Washington DC Plastic Surgeon - Navin Singh MD
Board Certification Means Respect
Respect
Respect is what Board-Certification means to me.
It means respect FOR my patients, not FROM my patients.
To me as doctor, Board certification in plastic surgery means that I care and respect my patients enough to seek out the highest levels of education and credentialing to deliver the best care for my patients.
It means, after graduating from an accredited 4-year medical school, training in an institution that meets the Residency Review Committee (RRC) and ACGME (Accreditation Council for Graduate Medical Education) requirements to be a bona fide and legitimate residency training program.
It means that after that training – ranging from 5-7 years, the graduate will submit themselves to a lengthy written examination. After passing the written examination, the graduate submits himself or herself to an Oral Examination – where a grueling committee pours over the doctor’s cases, looking for any signs of substandard practice, any deviation from the ethical and honest practice of medicine, and any concerns about judgment, skill, and aptitude.
Board-Certification means the doctor cares enough to put the patient’s best interest at heart, ahead of his or her own.
Board-Certification is not a one-off event.

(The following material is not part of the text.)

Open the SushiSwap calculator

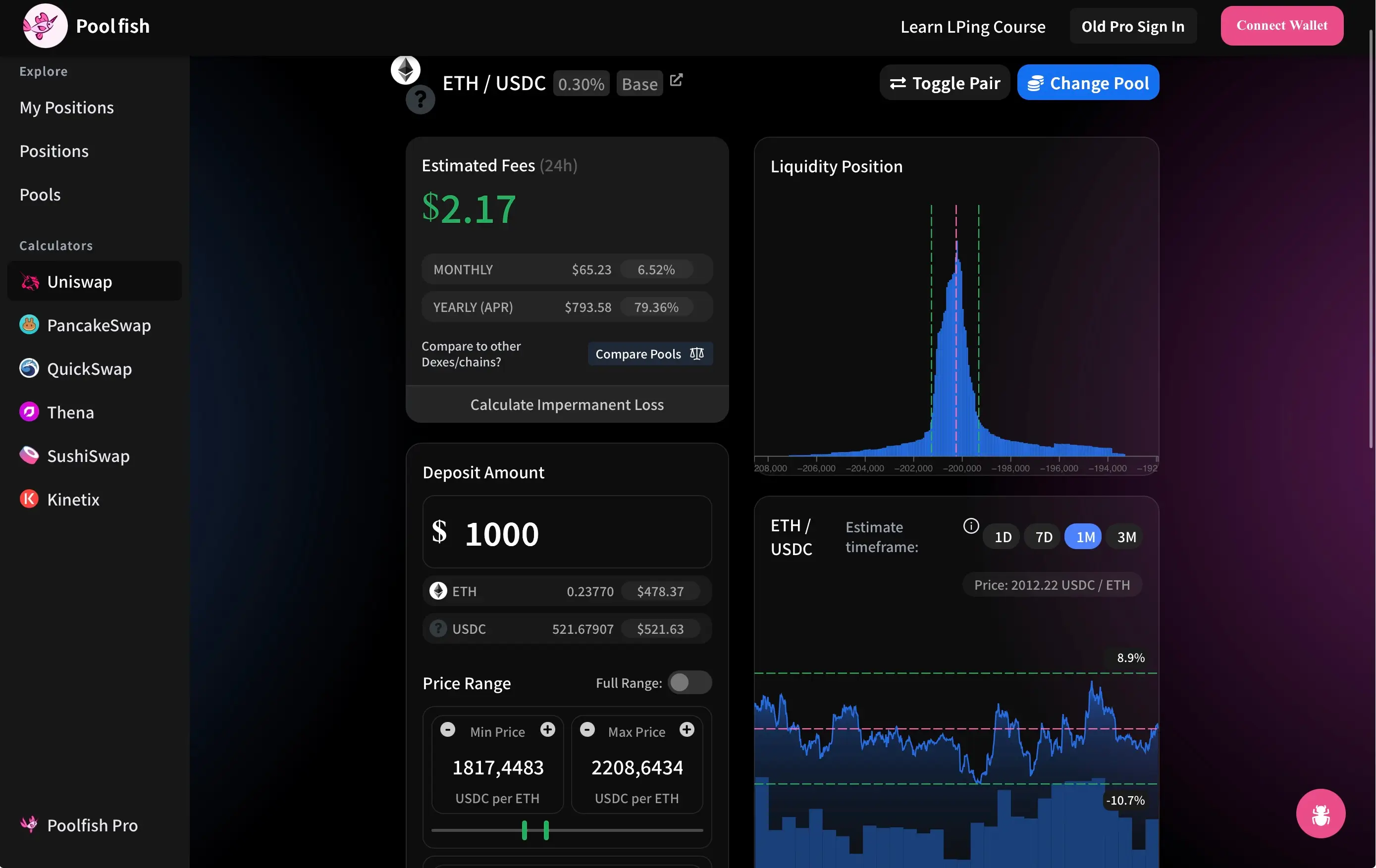tap(88, 455)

To maintain board-certification, the doctor must continue ongoing medical education (CME) to keep abreast of the latest new techniques, devices, and medications as they emerge. The doctor must maintain a license to practice medicine, pass the scrutiny of his/her peers, and maintain credentials and privileges in a hospital. It’s like a periodic check-up on the doctor’s ability and skills.

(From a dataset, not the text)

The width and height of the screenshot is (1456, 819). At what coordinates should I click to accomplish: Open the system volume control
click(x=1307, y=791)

Board-certification takes time. It takes time away from our practice and from our families. There is studying, reading, form-filling, and exam-taking. While it may not be fun, it is essential to maintaining and promoting the best of plastic surgery for our patients.
I tell my patients if they are considering other doctors, to please please please only consider Board-Certified doctors, and not just certified by any made-up board. I wouldn’t want a patient to have cataract or Lasik surgery on their eyes by a gynecologist, or a C-section by a orthopedic surgeon, or their heart-attack managed by their pediatrician.
So it only makes sense that a patient should go to a doctor that is board-certified by one of the only two boards that are members of the legitimate body of American Board of Medical Specialties (ABMS). Those two sub-specialty boards are “The American Board of Plastic Surgery” or (ABPS www.abplsurg.org) for certifying doctors in the full and comprehensive field of plastic surgery and the sub-sub-specialty board “The American Board of Facial Plastic and Reconstructive Surgery” (ABFPRS www.abfprs.org) for surgeons who want to achieve even a higher level of distinction for doing plastic surgery of the face.
Remember, if the words “American Board” and “Plastic Surgery” don’t appear in the board designation, the individual claiming board-certification is NOT CERTIFIED IN PLASTIC SURGERY by any of the member boards of the authoritative ABMS which is a recognized by the AMA (American Medical Association)
Do patients respect the fact that I am double board-certified by both the American Board of Plastic Surgery and the American Board of Facial Plastic and Reconstructive Surgery? I think so. But that is not why good doctors become board-certified. We do it because we respect our patients and our patients deserve our honesty and the best-educated ethical surgeons.
Board-certification in plastic surgery means we respect our patients.